Electricity systems around the world are under pressure due to aging infrastructure, rising demand for electricity and the need to decarbonise our energy supplies at pace. Artificial intelligence (AI) applications have potential to help address these pressures and increase overall energy security. For example, AI applications can reduce peak demand through demand response, improve the efficiency of wind farms and facilitate the integration of large numbers of electric vehicles into the power grid. However, the widespread deployment of AI applications could also come with heightened cybersecurity risks, the risk of unexplained or unexpected actions, or supplier dependency and vendor lock-in. The speed at which AI is developing means many of these opportunities and risks are not yet well understood.

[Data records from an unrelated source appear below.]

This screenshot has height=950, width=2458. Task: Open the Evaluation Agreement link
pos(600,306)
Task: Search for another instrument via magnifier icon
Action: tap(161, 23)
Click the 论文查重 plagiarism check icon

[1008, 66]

The aim of the study was to provide insight into the state of the art of AI applications for the power grid and the associated risks and opportunities. We conducted a focused scan of the scientific literature to find examples of relevant AI applications to determine the state of the art in the United States, the European Union, China and the UK. We then used a Python-based power system model called PyPSA to explore the extent to which different AI applications can improve energy security. For mapping the risks, we first created a risk taxonomy. We also invited external stakeholders from policymaking and research organisations to participate in a backcasting exercise, where we discussed the key enablers that would contribute to certain positive and negative outcomes out to 2050.

Key Findings

  • Our research points to the effectiveness of behind-the-meter AI applications, such as AI-driven load shifting, in strengthening energy security. We did not find evidence of the effectiveness of front-of-meter AI applications, although this may be due to the limitations of our approach. In addition, we found that combining different AI applications would not necessarily lead to an improvement in energy security across the board.
  • There has been a significant acceleration in the development and deployment of AI, and this includes energy-related applications. AI applications are already being deployed in electricity systems in the United States, the European Union, China and the UK (which are the jurisdictions we considered in this report). While general AI-related policies are being formulated, far less policy activity covers the nexus between AI and energy specifically.
  • There are several risks associated with deploying AI applications in the electricity system. We compiled a risk taxonomy that includes cybersecurity risks, jurisdictional or territorial sovereignty issues, the risk of unexplained or unexpected actions, unethical or illegal decision-making by the model, failure in human-machine interaction, supplier dependency, and vendor lock-in.
  • Many of these risks are not unique to the electricity system but acquire additional gravity due to the critical nature of the electricity system. In most cases, these risks cannot be addressed through a single action, but instead require continuous commitment to safe and secure deployment.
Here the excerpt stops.